Court Case of Importance

CASE NO.: 00-6105


IN THE ARTICLE III
one supreme Court for the united States of America



Albert Coombs and Paul Burge
Petitioners

vs.

SPRINT COMMUNICATIONS COMPANY LP, and
AT&T, COMMUNICATIONS of THE SOUTHERN STATES, INC.



On Petition For Writ Of Certiorari
To The
SUPREME COURT OF THE
STATE OF NORTH CAROLINA



Supplemental Brief to Petition of Certiorari


Albert Coombs, Sui Juris Paul Burge, Sui Juris                           Paul Burge, Sui Juris
(Petitioner of record) (Intervener Petitioner)                                (Intervenor Petitioner)
7055 Mountain Road c/o General Delivery                                  c/o General Delivery
Oxford, North Carolina                                                                    Pittsboro Post Office
                                                                                                           Pittsboro, North Carolina
                                                                                                           (919-545-0663)

 

 

 

 

 

 

 

 

 

 

This supplemental Brief is presented at this time under Rule 15 (8), because

the following case was just discovered and the particular portions quoted

herein shows a double standard that both the Public Utilities Commission

(PUC)and North Carolina used to the prejudice of this Complainant and the

Intervener Paul Burge.
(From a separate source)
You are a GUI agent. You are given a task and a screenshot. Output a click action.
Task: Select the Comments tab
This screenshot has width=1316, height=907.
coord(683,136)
It also shows why this one supreme Court has to allow

the man, Paul Burge, to have some vestige of remedy that has thus far been

denied him at the State levels and be reinstated in the caption as an

intervener to seek such a remedy. The Original Petition caption to this one

supreme Court has Paul Burge, the man, as an Intervenor. As can be seen by

the case below, 170A99, all the pleadings spelled out by the North Carolina

Supreme Court were denied both men, Albert Coombs and Paul Burge, even

though both men argued the same statutes and PUC Rules of intervention in

Paul Burge's cause. Petitioner's noted facts are interspersed in the quotes

from the North Carolina Supreme Court's decision.
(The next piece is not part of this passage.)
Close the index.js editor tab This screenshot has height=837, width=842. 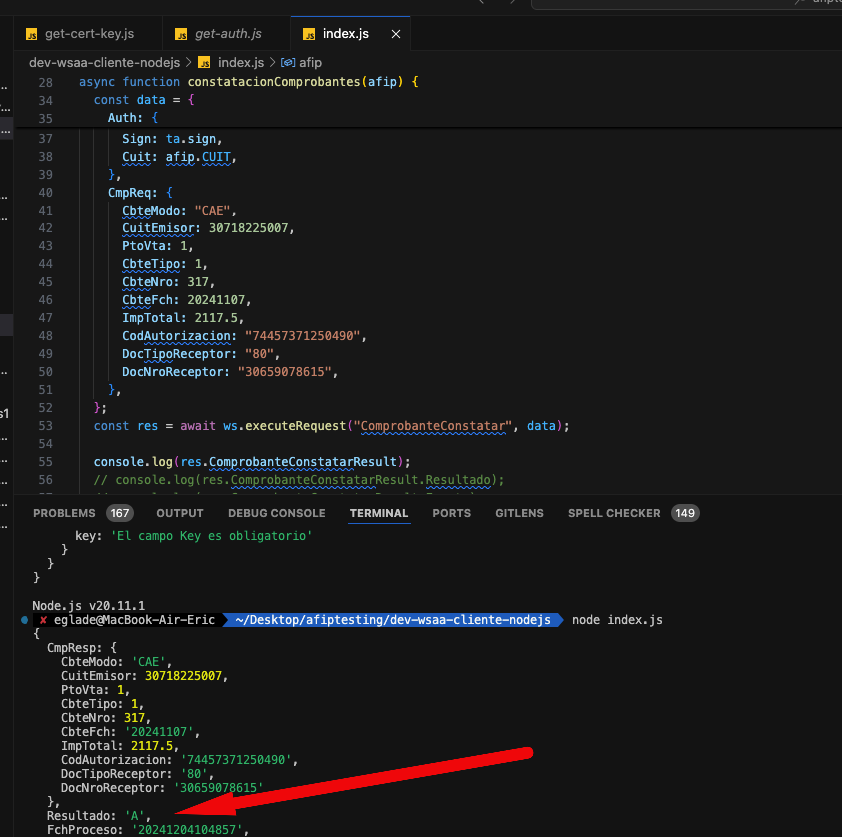396,34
The case was No. 170A99, STATE OF NORTH CAROLINA EX REL. UTILITIES COMMISSION; PUBLIC SERVICE COMPANY OF NORTH CAROLINA, INC. (Applicant); PUBLIC STAFF-NORTH CAROLINA UTILITIES COMMISSION (Intervenor); and MICHAEL F. EASLEY, ATTORNEY GENERAL (Intervenor) v. CAROLINA UTILITY CUSTOMERS ASSOCIATION, INC. (Intervenor)
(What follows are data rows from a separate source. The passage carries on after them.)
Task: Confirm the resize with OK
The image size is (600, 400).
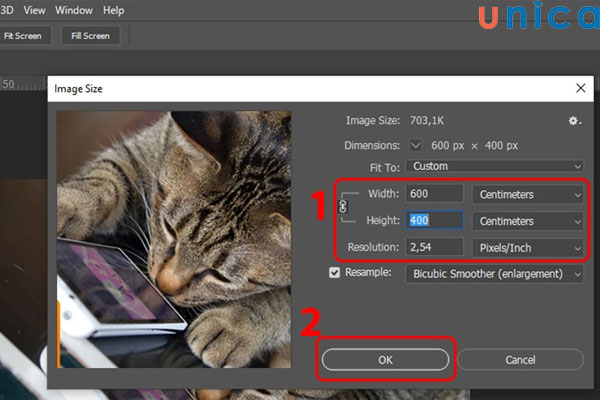Action: [x=385, y=359]
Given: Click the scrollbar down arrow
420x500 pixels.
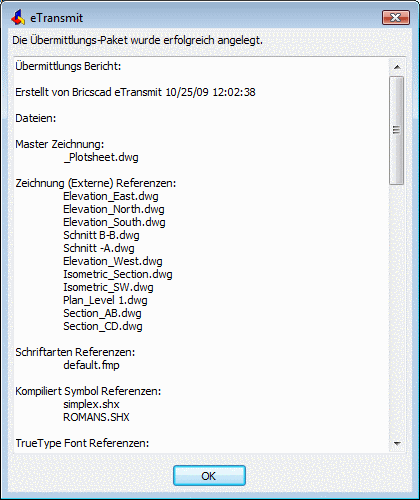Looking at the screenshot, I should (x=397, y=443).
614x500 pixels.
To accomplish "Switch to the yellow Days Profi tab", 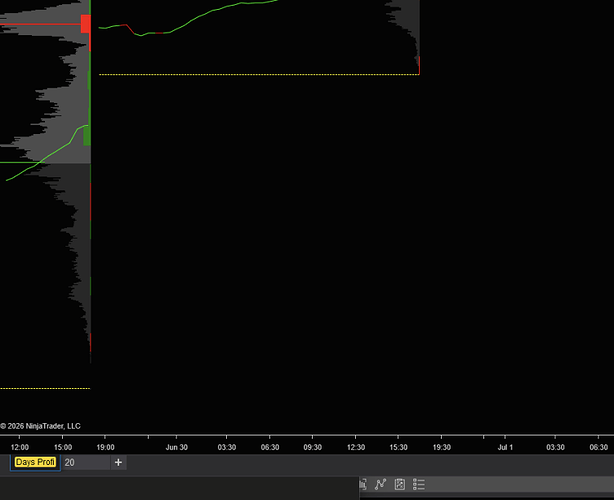I will (35, 462).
Please note the automatic allowance of Intervenor status in the above case,

which was denied Paul Burge in a same type situation; except for "type" of

utility even though every document filed contained Paul Burge's name in the

caption and that he had every right to become an Intervenor under the Same

General Statutes and PUC Rules. Also note the entire Record of Appeal was

accepted in the N.C. Supreme Court and Docketed with Paul Burge being a

recognized Intervenor. The fact that Intervenor Paul Burge was indeed

recognized when Paul Burge filed in the case a recusal to remove a one

justice Martin. The Court accepted that recusal and judge Martin recused by

Order, himself. That is an outright admission that Paul Burge was and is an

active and bona fide Intervenor, as Albert Coombs had no conflict with judge

Martin and never entered a single word toward that recusal petition.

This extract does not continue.